He’s a terrific tease is that David Cameron. The Prime Minister says he would “love” to raise the 40p tax threshold, because too many people who do not consider themselves rich are being caught by the higher rate.
Let’s be clear: he’s not guarantee-ing that he will. “I would love to be able to stand here and say we are going to sort all this out, we will raise the thresholds of all these tax rates. I can’t make that promise today.” But he signalled that the Conservatives will likely promise such a tax cut in their election manifesto.
He was speaking at a question-and-answer session with staff at United Utilities in Warrington (pictured). He would not have been surprised by the questioning, because tax is a recurring issue at such gatherings. He loves to be seen addressing the concerns of “hard- working families”, and an abiding theme is that many of them feel they’re paying too much tax.
They have a point. It’s hard to imagine now, but the 40p levy was billed as the “rich man’s tax” when it was introduced by the Tory Chancellor, Nigel Lawson, in 1988. Then, it caught one in 20 people.
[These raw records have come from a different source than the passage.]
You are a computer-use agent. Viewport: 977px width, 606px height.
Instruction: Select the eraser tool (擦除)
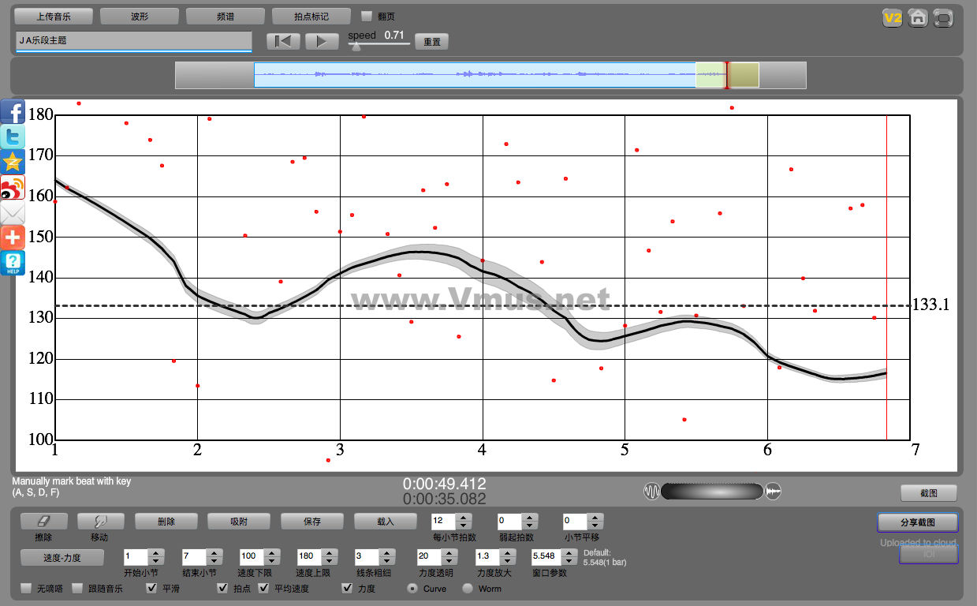point(44,522)
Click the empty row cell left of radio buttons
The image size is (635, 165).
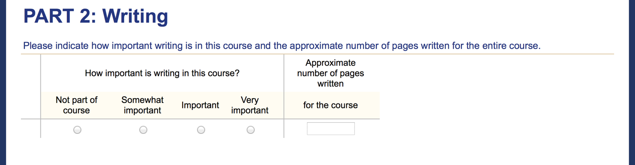(31, 129)

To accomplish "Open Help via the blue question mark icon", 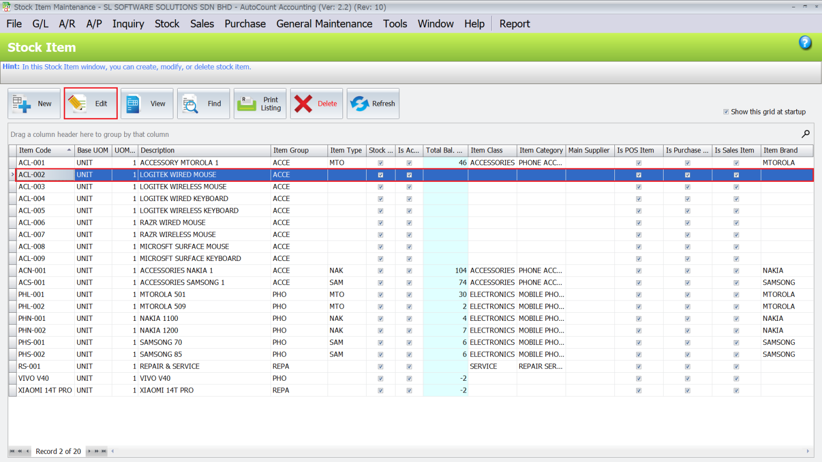I will pyautogui.click(x=805, y=42).
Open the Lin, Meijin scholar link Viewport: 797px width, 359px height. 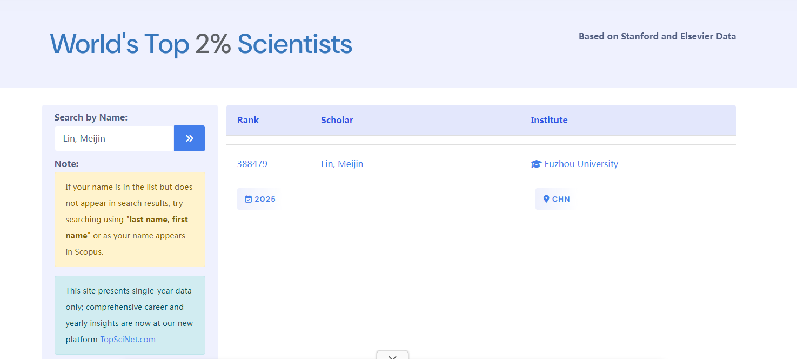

Now it hits one in six.
The number affected by the 40p band – those earning more than £41,865 a year – is growing all the time. When the Coalition came to power, three million workers paid 40 per cent tax. Since then, another 1.4 million have been added.
What economists term “fiscal drag” or “bracket creep” has seen years of inflation push more and more people over the 40p limit. As their pay has increased to match rises in prices, they’ve edged towards, and through, the higher cut-off. The same is true of the 45p top band. According to the Office for Budget Responsibility, more than 10 million people will be paying 45 per cent by 2033, twice as many as at present – and a far higher total than the very top band (recently lowered from 50p) was ever intended to target.
Election strategists have determined that the forthcoming general election, now less than 12 months away, will be decided by the middle class. That’s all very well, but for Cameron and his cohorts this creates a dilemma: since 2010 they’ve been largely ignored.
Indeed, so keen has this government been to present its socially-caring side that it’s focused much of its effort on lower-earners, on taking them out of the tax system completely. The Tories and their Lib-Dem partners have raised the level at which people start to pay tax, to £10,000, and from April next year, that will rise again, to £10,500.
While that’s commendable, the curmudgeon in me wonders what signal that policy sends. Surely, for the good of society, its members should be encouraged to make some contribution, to pay something for public services? Arguably, a much-reduced rate of tax is more socially-responsible than no tax at all.
In concentrating on the poorer end, ministers have taken their eye off the middle and higher-earners. That’s one interpretation – that they’ve been negligent. Another, less charitable, is that the Exchequer has enjoyed the revenues from failing deliberately to keep pace with the times, and more workers paying 40p and 45p.
Whatever the reason, Cameron may be forced to act. Further pressure comes from an overall sense that Britain is a high tax nation. In truth, compared with many similar economies around the world, it isn’t. But the impression that has been allowed to fester is that we pay too much tax.
The problem he faces, however, is that cutting taxes for the better-off (ministers are always quick to stress that the average pay for a man is £29,300 and a woman, £23,600) goes against the grain of someone who has based his reign to date on toughness, on taking awkward measures designed to right Britain’s economy.
He could find himself working with his Chancellor, George Osborne, to insert a clear election bribe into the next Budget, while the cuts from Osborne’s austerity drive are still being worked through. The public spending deficit is not due to be paid down until 2017-18, two years after the country has gone to the polls.
That would provide an election gift for Labour which would accuse the Tories of gross irresponsibility and blatant electioneering. On the other hand, the Tories historically stand for reduced taxes. To ignore the anger of its core support, the sort of folk who work in the head offices of major privatised utility suppliers for example, would be extremely dangerous.
If they’re not careful they could stand accused of favouring the rich – by cutting the top rate from 50p to 45p – but doing nothing to help those in the middle.
Osborne could take a penny off, to 39p – something that previous Tory Chancellors loved to do, to rousing cheers from their backbenches and approving headlines from their supporting newspapers – or he could raise the 40p bar, to £50,000 say. Or he could do both.
What is clear is that the Prime Minister cannot keep offering tantalising glimpses and dropping suggestive hints. Even the most alluring of seducers can quickly find themselves a complete turn-off.